Two seats on the high court are up for reelection this year and the Democratic Party did not qualify a judge for either position. And while one judge is running unopposed, Justice Brad Mendheim, the race for the second seat could have implications for the court’s future.
The election comes at a time when a federal judge recently determined the way Alabama elects its judges – through statewide, partisan elections – does not violate the Voting Rights Act.
Will voters pick the newcomer, state Senator Cam Ward? The lawmaker who led the Alabama Senate Judiciary Committee for 10 years said he’ll bring an understanding of the legislature to the job so the two branches could work together more smoothly.
Or will Alabamians stay with incumbent Justice Greg Shaw? The judge who spent 12 years on the bench and most of his legal career in the state appellate court system says he will help pass along institutional memory to a court filling with fresh faces.
The effect of the Alabama Supreme Court’s decisions is far-ranging. For instance, last June the high court heard oral arguments and in December decided that Alabama courts are a proper venue to hear lawsuits brought by two cities alleging rug manufacturers in Georgia contaminated the river bringing them their drinking water. The justices are currently deliberating over another case with implications over the interpretation of the ethics statues governing public servants across the state.

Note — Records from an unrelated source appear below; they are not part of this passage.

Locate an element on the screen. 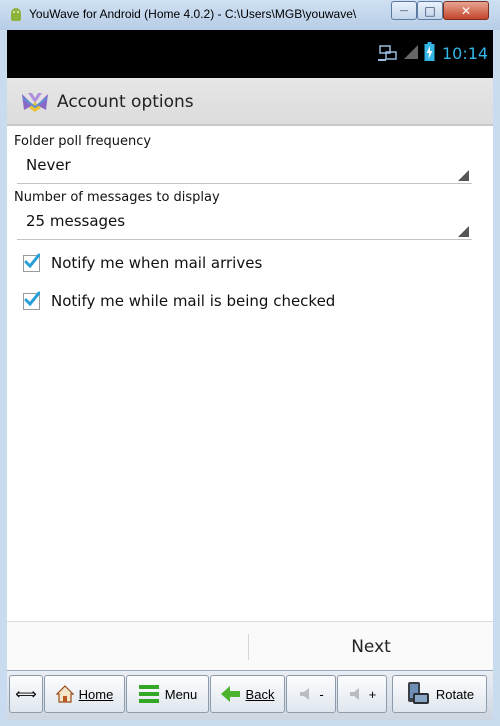 The image size is (500, 726). maximize-icon: □ is located at coordinates (430, 10).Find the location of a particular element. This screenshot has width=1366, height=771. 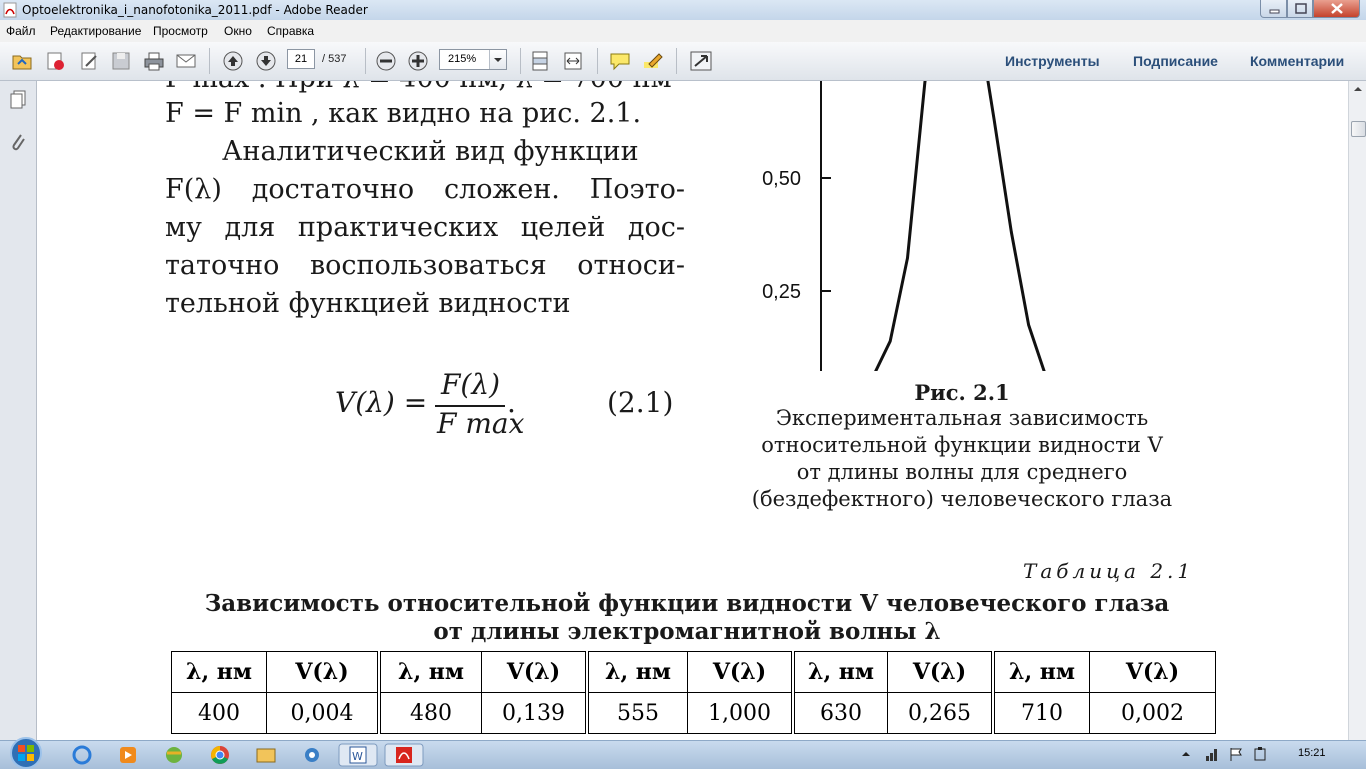

prev-page-icon is located at coordinates (233, 61).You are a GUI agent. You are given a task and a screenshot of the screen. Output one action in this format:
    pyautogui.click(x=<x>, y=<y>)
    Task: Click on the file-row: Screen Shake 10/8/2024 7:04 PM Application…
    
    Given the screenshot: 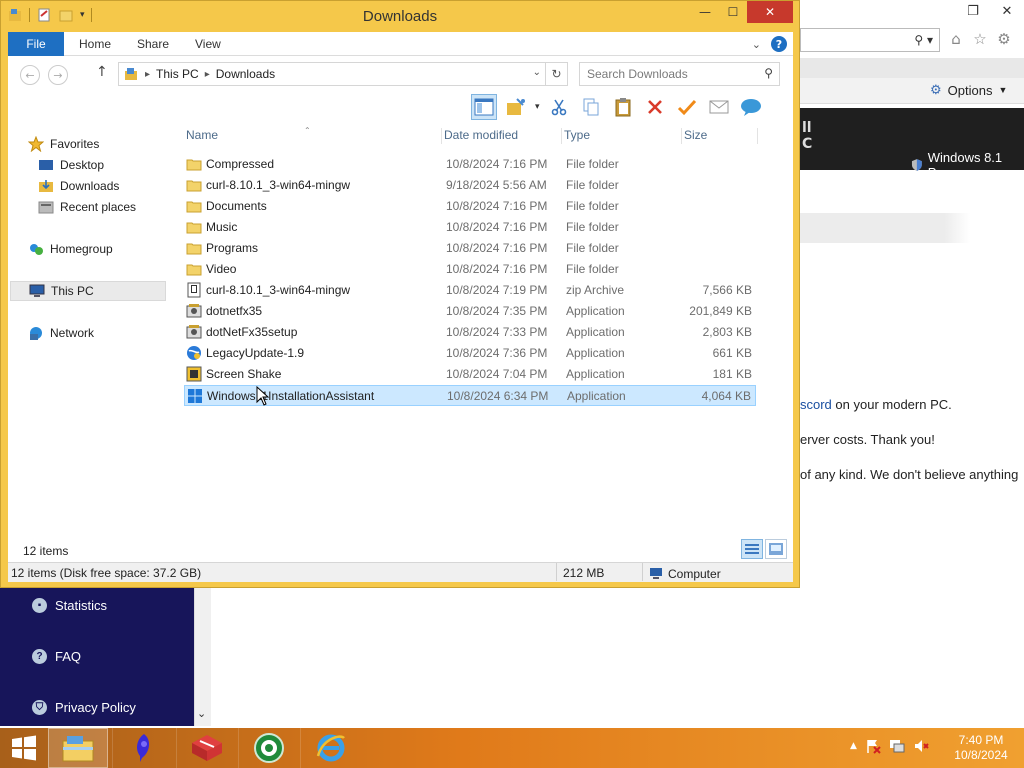 What is the action you would take?
    pyautogui.click(x=470, y=374)
    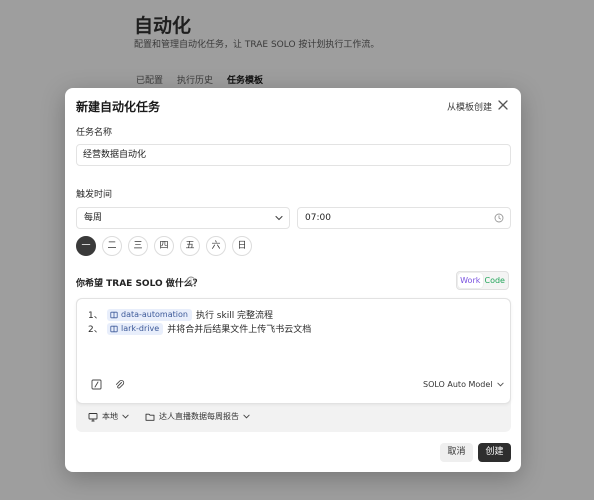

Judicial elections are different than the typical race for a lawmaker. Ethics rules forbid Alabama candidates from talking about past and future decisions, for instance.
Shaw said a stable and consistent judicial system is key to attracting business to a state. He’s seeking a third term because four new justices have filled out the bench over the last few years.
“I have very specific conservative beliefs about various things like the doctrine of the separation of powers, stare decisis, or statutory construction, and I feel like my knowledge in those areas is something that I can pass along to the younger justices and judges so that we have and keep predictability and stability in the Alabama Supreme Court,” he said in a phone interview.
Shaw, when not working through decisions, keeps a hobby farm with pigmy goats and bees. He’s a journeyman beekeeper.
In a commercial released Feb. 17, he’s shown hauling hay and firing an over-under shotgun while the ad describes him as “Trump tough.”